Job 1:
Copy out the stretch of the listing below the text from its first line through the line containing "rectangle [628, 1453]", omitting the pictures.

--- BEGIN Passage provided ---

Columbia Regional champions Myrtle Beach Super Regional champions

College World Series champions vs. UCLA, W 2–0
- Conference: Southeastern Conference

Ranking
- Coaches: No. 1
- CB: No. 1
- Record: 54–16 (21–9 SEC)
- Head coach: Ray Tanner (14th season);
- Assistant coaches: Chad Holbrook (2nd season); Mark Calvi (6th season); Sammy Esposito (3rd season);
- Home stadium: Carolina Stadium

= 2010 South Carolina Gamecocks baseball team =

American college baseball season

The 2010 South Carolina Gamecocks baseball team represented the University of South Carolina in the 2010 NCAA Division I baseball season. The Gamecocks played their home games in Carolina Stadium. The team was coached by Ray Tanner, who was in his fourteenth season at Carolina.

USC finished second in the Southeastern Conference regular season standings, and received an at-large bid to the 2010 NCAA Division I baseball tournament. The Gamecocks were designated the #1 seed and host of the Columbia Regional. Carolina went 3–0 in their Regional to advance to the Super Regionals. The Gamecocks beat Coastal Carolina in two games to win the Myrtle Beach Super Regional and advance to the 2010 College World Series. After losing the opener, the Gamecocks won their next six games to win the national championship, defeating UCLA in the CWS Championship Series in consecutive games, 7–1 and 2–1.

--- END Passage provided ---

Job 2:
Rewrite the stretch of the passage on the 2010 South Carolina baseball team from "The 2010 South" through "7–1 and 2–1.", substituting "Fighting Gamecocks" for "Gamecocks".

--- BEGIN Listing ---

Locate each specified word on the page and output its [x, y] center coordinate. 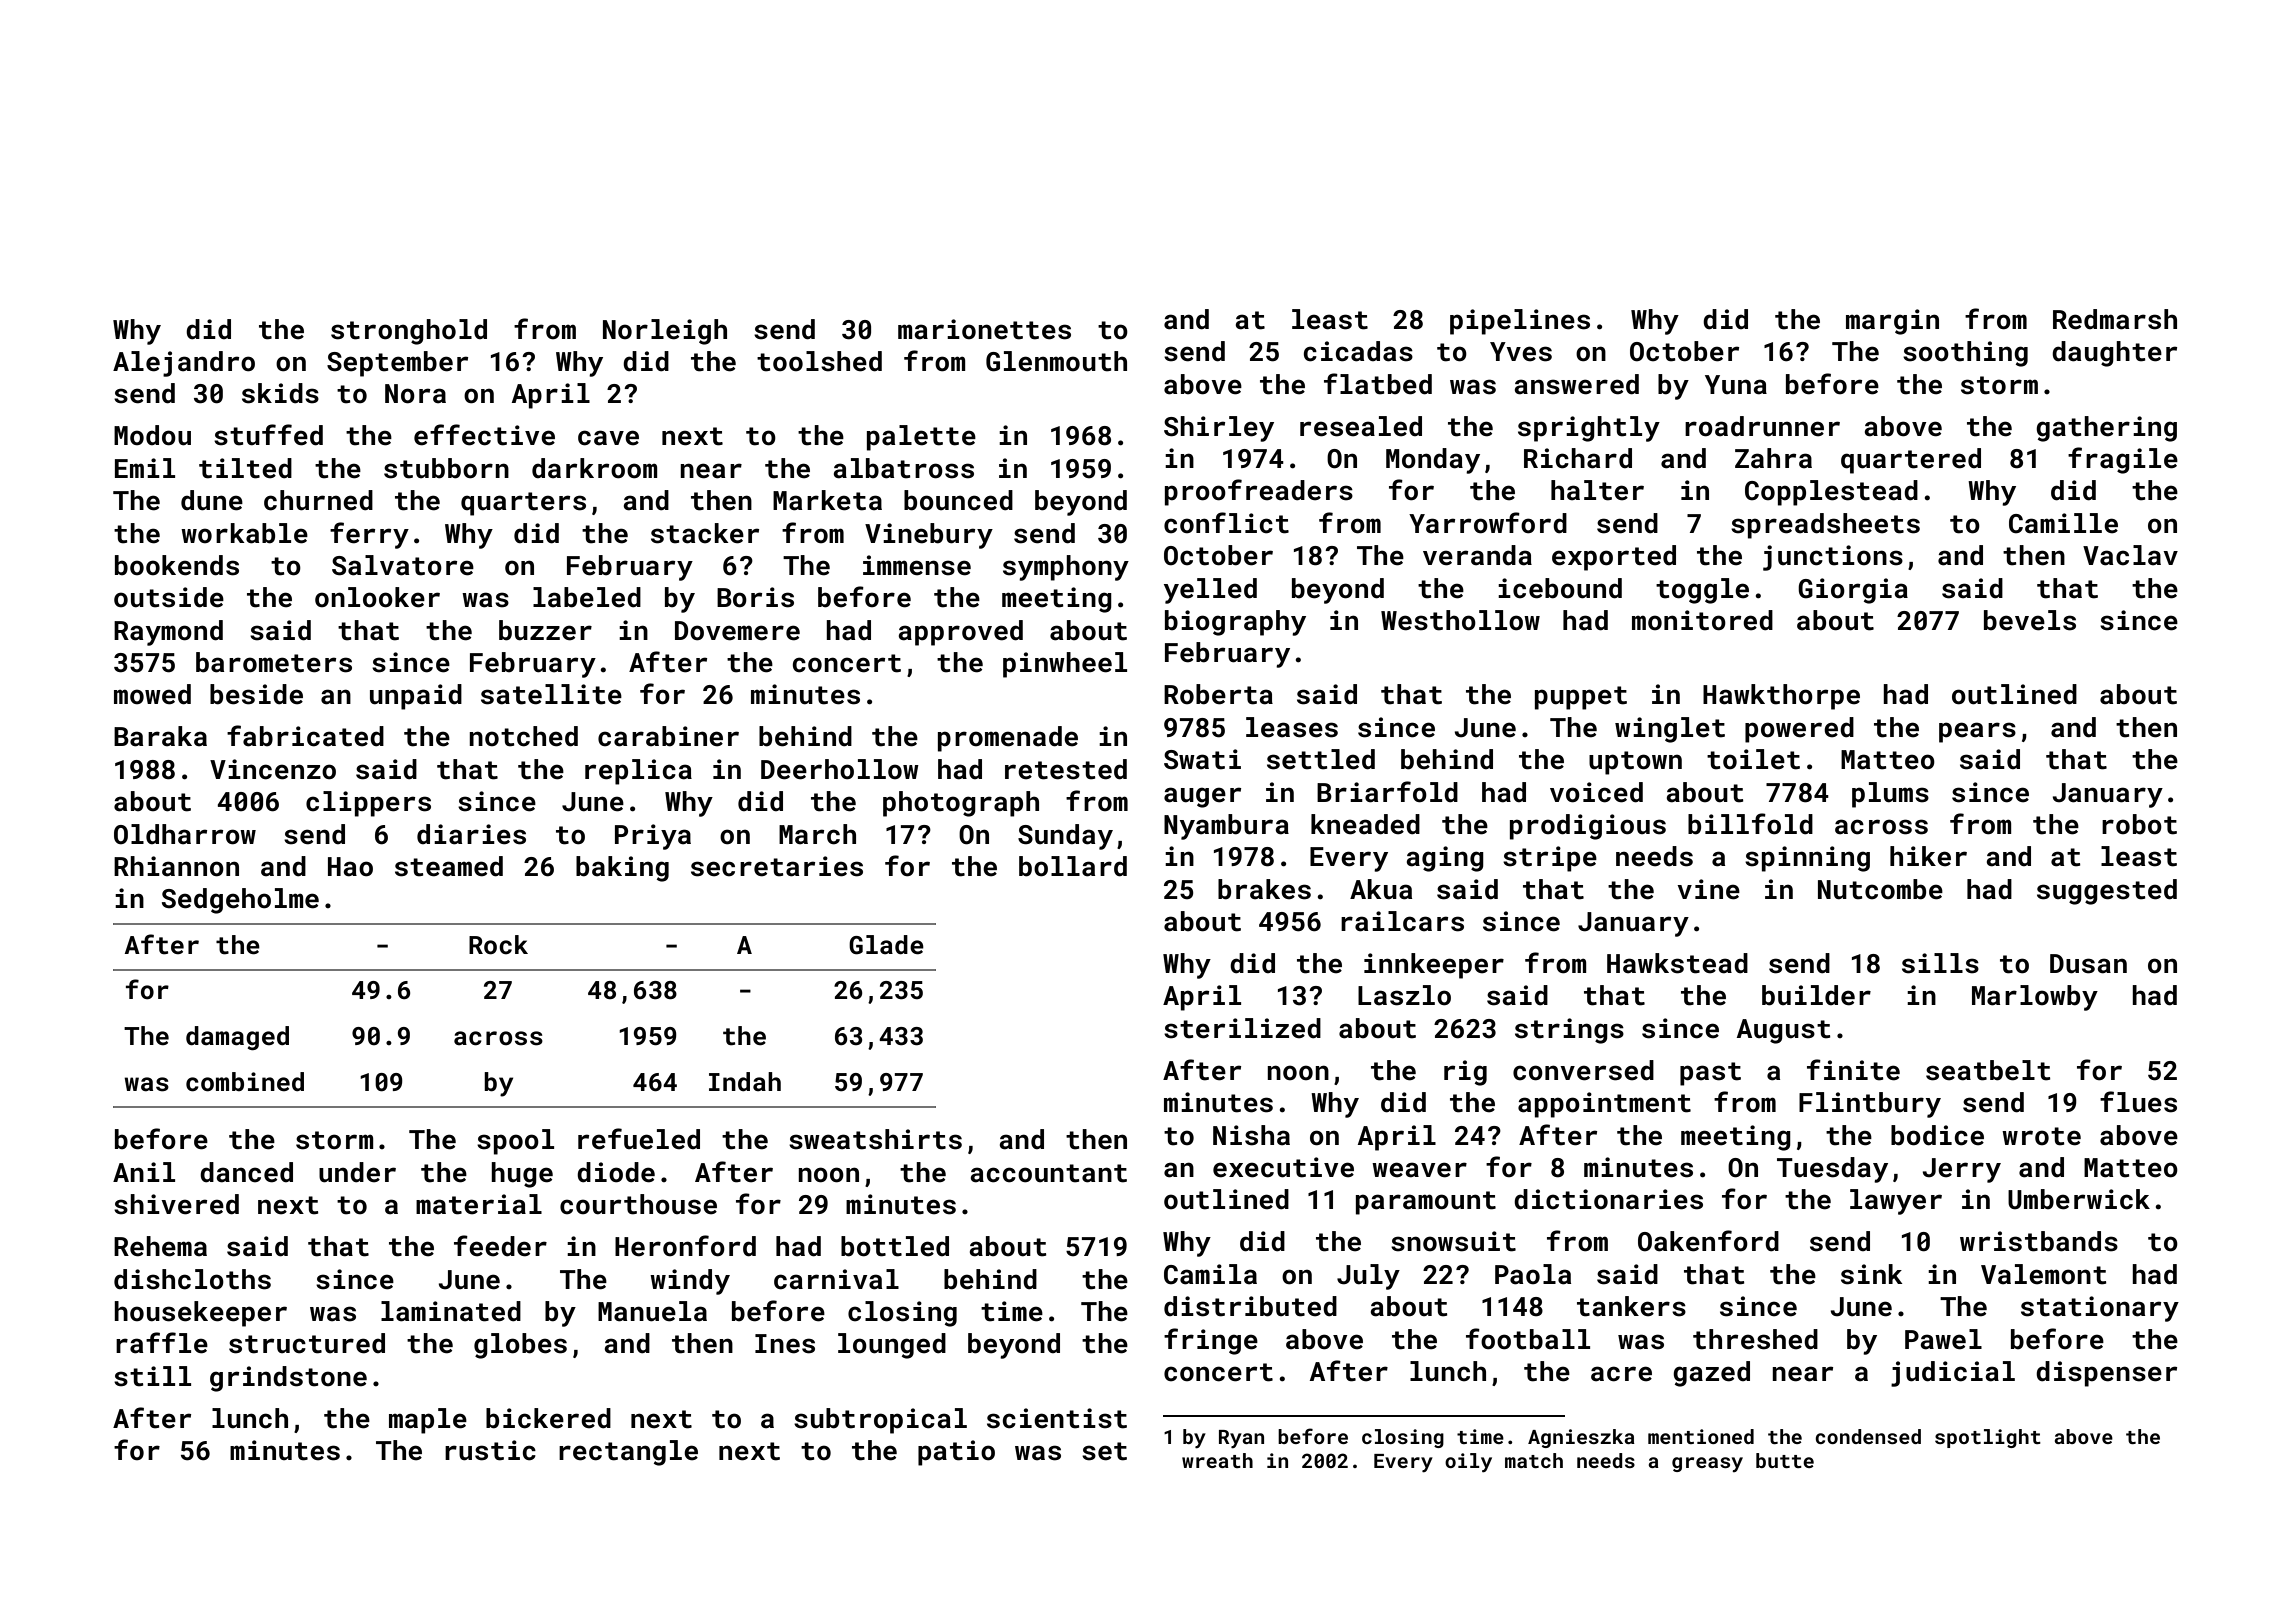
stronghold [409, 332]
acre [1621, 1374]
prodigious [1588, 827]
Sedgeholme [240, 901]
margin [1892, 322]
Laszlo [1404, 995]
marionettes [984, 329]
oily [1468, 1462]
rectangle [628, 1453]
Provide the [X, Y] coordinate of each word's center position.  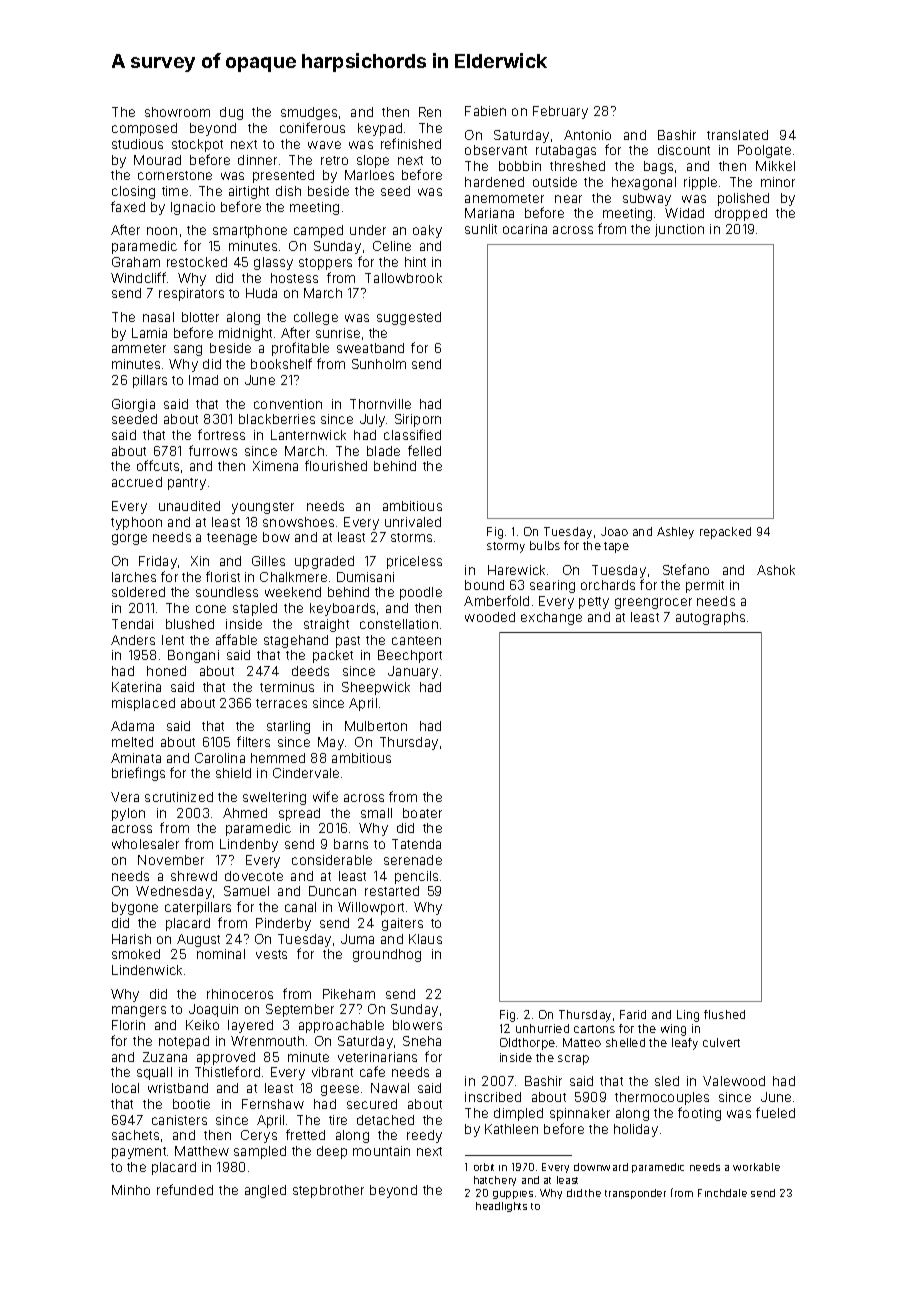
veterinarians [377, 1057]
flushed [724, 1014]
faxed [128, 206]
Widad [684, 213]
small [376, 813]
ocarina [525, 229]
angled [265, 1191]
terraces [281, 703]
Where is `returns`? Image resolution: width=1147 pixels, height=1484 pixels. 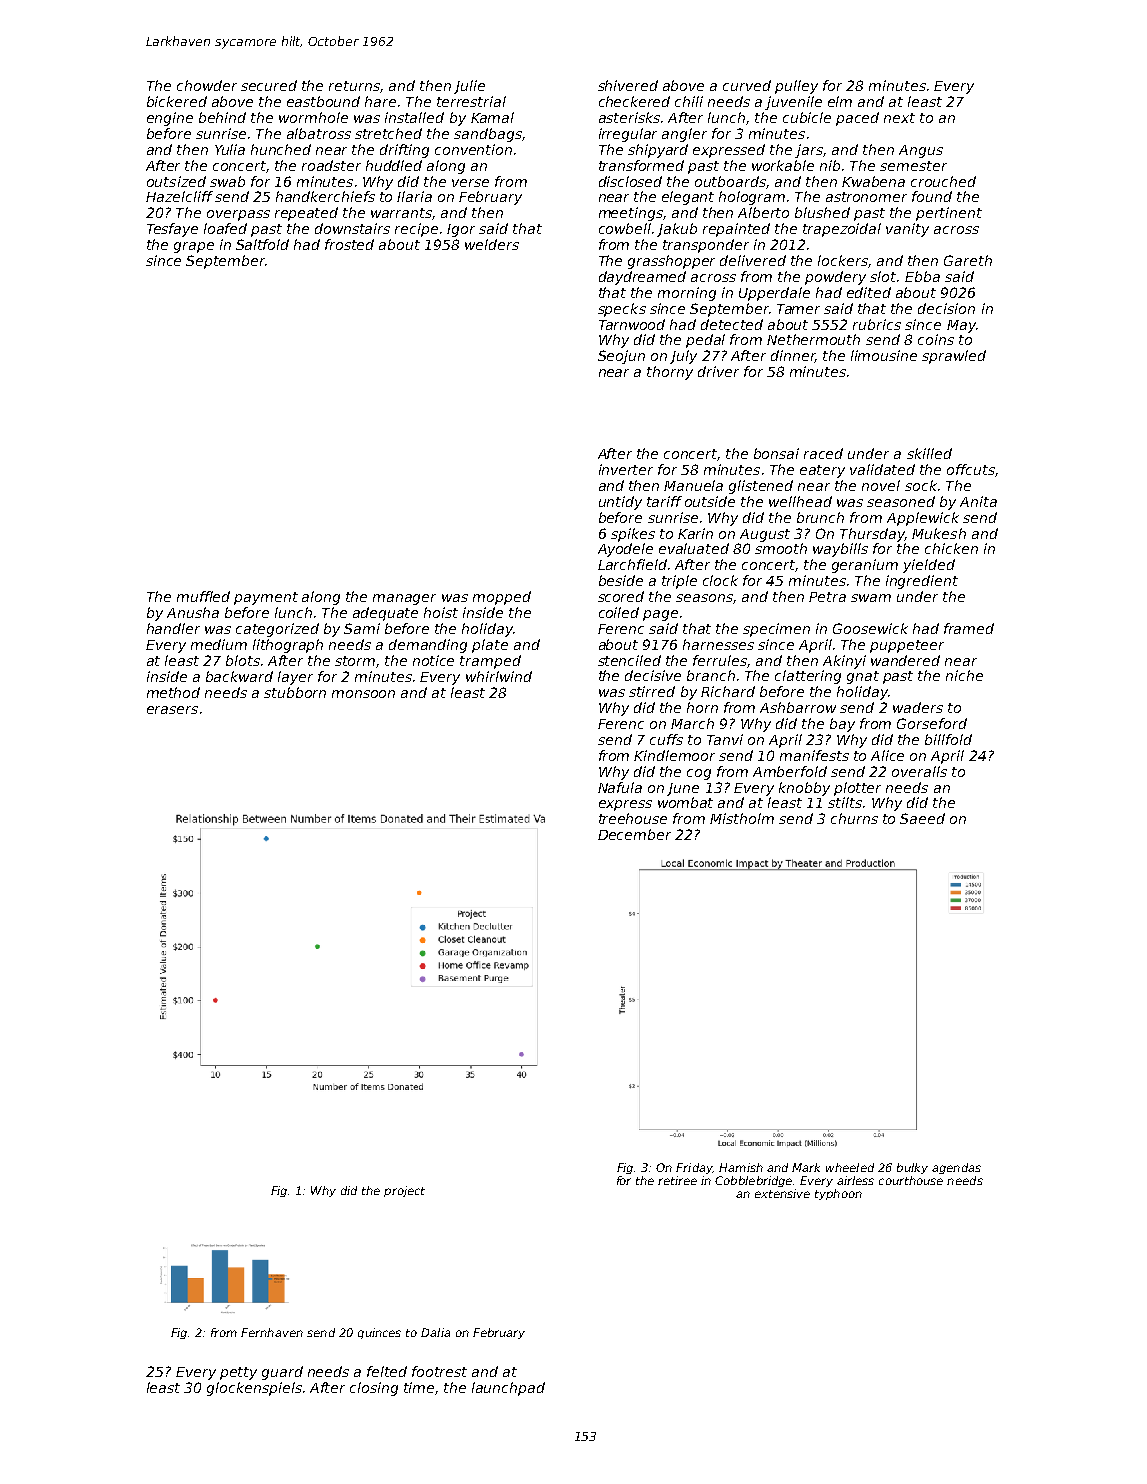 returns is located at coordinates (354, 86).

--- END Listing ---

Correct response 1:
Locate each specified word on the page and output its [x, y] center coordinate. 
stronghold [409, 332]
acre [1621, 1374]
prodigious [1588, 827]
Sedgeholme [240, 901]
margin [1892, 322]
Laszlo [1404, 995]
marionettes [984, 329]
oily [1468, 1462]
rectangle [628, 1453]

Correct response 2:
The 2010 South Carolina Fighting Gamecocks baseball team represented the University of South Carolina in the 2010 NCAA Division I baseball season. The Fighting Gamecocks played their home games in Carolina Stadium. The team was coached by Ray Tanner, who was in his fourteenth season at Carolina.

USC finished second in the Southeastern Conference regular season standings, and received an at-large bid to the 2010 NCAA Division I baseball tournament. The Fighting Gamecocks were designated the #1 seed and host of the Columbia Regional. Carolina went 3–0 in their Regional to advance to the Super Regionals. The Fighting Gamecocks beat Coastal Carolina in two games to win the Myrtle Beach Super Regional and advance to the 2010 College World Series. After losing the opener, the Fighting Gamecocks won their next six games to win the national championship, defeating UCLA in the CWS Championship Series in consecutive games, 7–1 and 2–1.